* _EXERCISE_
Please rewrite the records from the line containing "You are a GUI" through the line containing "The height and", swapping "icon" for "symbol" and leaving all else as it is.

* _RECORDS SUPPLIED_
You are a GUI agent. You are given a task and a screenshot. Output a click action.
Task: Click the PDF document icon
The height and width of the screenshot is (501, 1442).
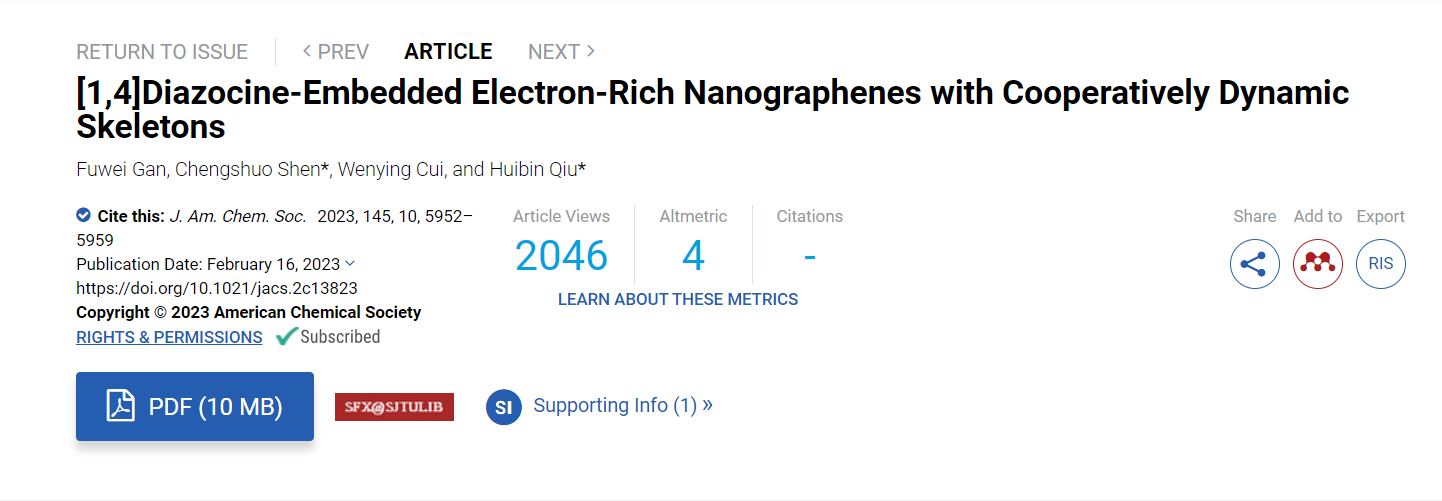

--

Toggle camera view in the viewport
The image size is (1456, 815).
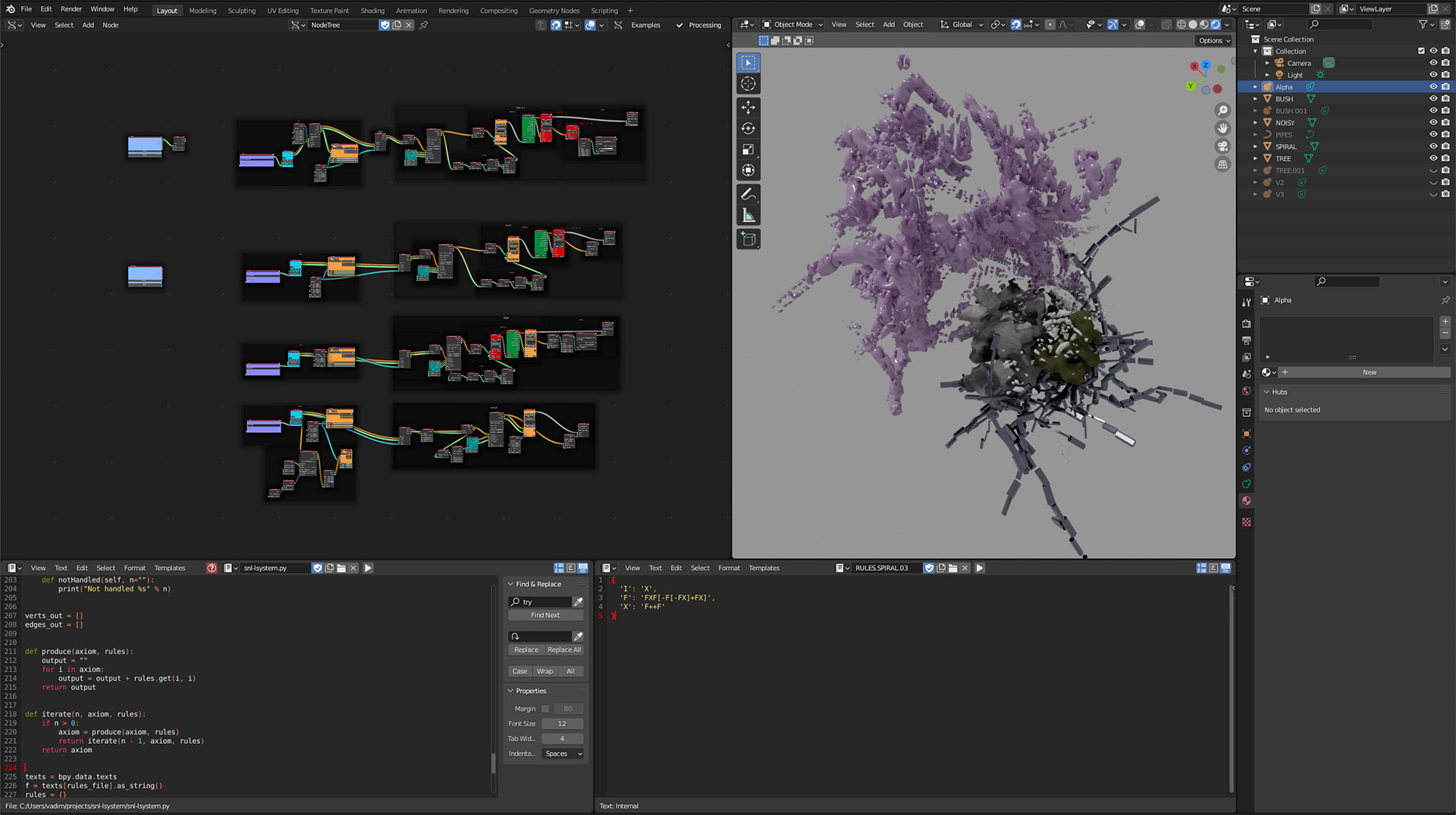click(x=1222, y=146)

...

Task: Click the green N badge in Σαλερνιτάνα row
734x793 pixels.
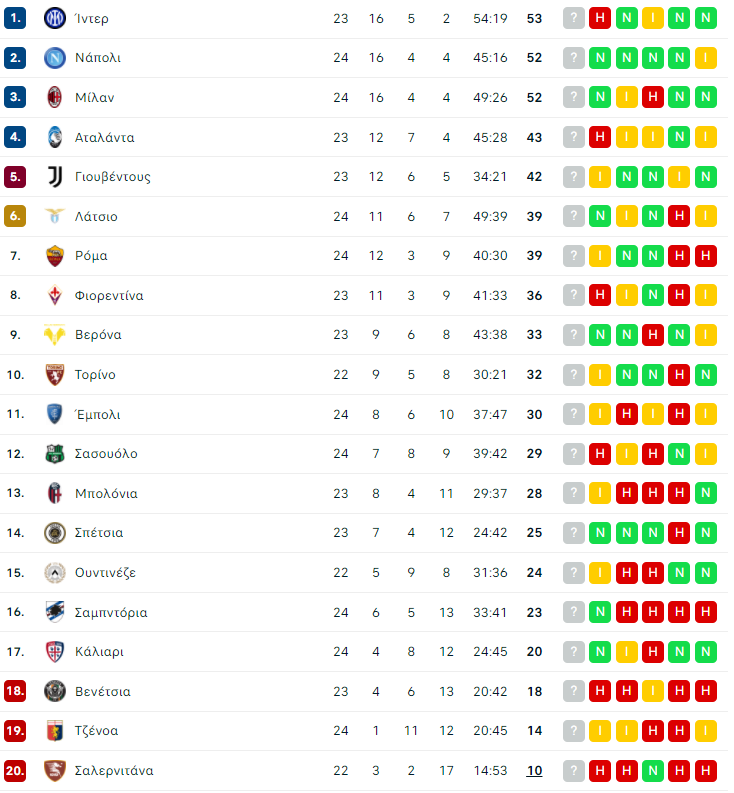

* _TASK SOLUTION_
You are a GUI agent. You are given a task and a screenshot. Output a click action.
Task: Click the PDF document symbol
The height and width of the screenshot is (501, 1442).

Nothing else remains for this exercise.